→ TASKS:
[1] In the article below on global passive funds, translate this sentence into Spanish: "The average return in the IA Global sector this year has been 2.88 per cent versus a gain in the MSCI World index of 3.98 per cent."
[2] Turn the paragraph beginning "However, this has meant" in the article below on global passive funds into a short bulleted list that keeps its main facts.
::: PAGE EXTRACT :::
Global passive funds hold strong in 2015’s choppy market

10 November 2015

FE Trustnet reveals the sector where tracker funds have held up against their actively managed rivals despite the high amounts of volatility so far in 2015.

By Daniel Lanyon,

Senior reporter, FE Trustnet

Passive equity portfolios tracking global equities have stood up to the increased market volatility relative to actively managed global funds this year, according to research by FE Trustnet.

Active global funds, as a group, are well known for struggling to beat the index over the longer term and several commentators such as Equilibrium’s Mike Deverell have pointed out that many portfolios have been traditionally too close to the index with remarkably high charges to boot.

Thanks to increased concerns about slowing global growth and the loss of control of the Chinese economy by its ruling party, this year has seen a historic and substantial one-day crash in August – dubbed Black Monday – and a generally risk-off period from markets either side of this.

However, this has meant active funds have struggled relative to passives once again. According to FE Analytics, only 41 per cent – or 108 of 259 - active portfolios in the IA Global sector have beaten the MSCI World index in 2015.

The average return in the IA Global sector this year has been 2.88 per cent versus a gain in the MSCI World index of 3.98 per cent. The Fidelity Index World fund has returned 4.08 per cent, for example.

Performance of fund, sector and index in 2015

   

Source: FE Analytics


The rate of outperformance of active global funds tends to be relatively low, when compared to other sectors, regardless of market conditions.

In contrast a number of FE Trustnet studies have shown how active managers in the UK equity space have largely outperformed the FTSE All Share so far this year with the huge falls in some sectors such as mining as well as some of the other largest names in the FTSE 100 – which has created a great of dispersion in the overall market.

In a study last year FE Trustnet revealed that over the previous three years more than 75 per cent of global funds had underperformed. Almost 80 per cent finished 2014 behind the index.
::: RAW DATA :::
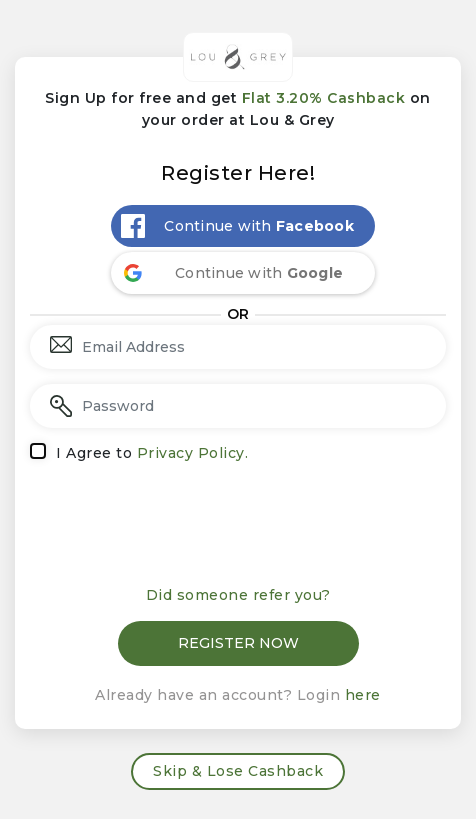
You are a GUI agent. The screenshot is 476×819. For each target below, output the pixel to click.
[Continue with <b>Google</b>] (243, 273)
:::
→ RESPONSES FOR EACH TASK:
[1] La rentabilidad media del sector IA Global este año ha sido del 2,88 por ciento, frente a una subida del índice MSCI World del 3,98 por ciento.

[2]
- Active funds have again struggled relative to passive funds.
- According to FE Analytics, only 41 percent of active portfolios in the IA Global sector (108 of 259) have beaten the MSCI World index in 2015.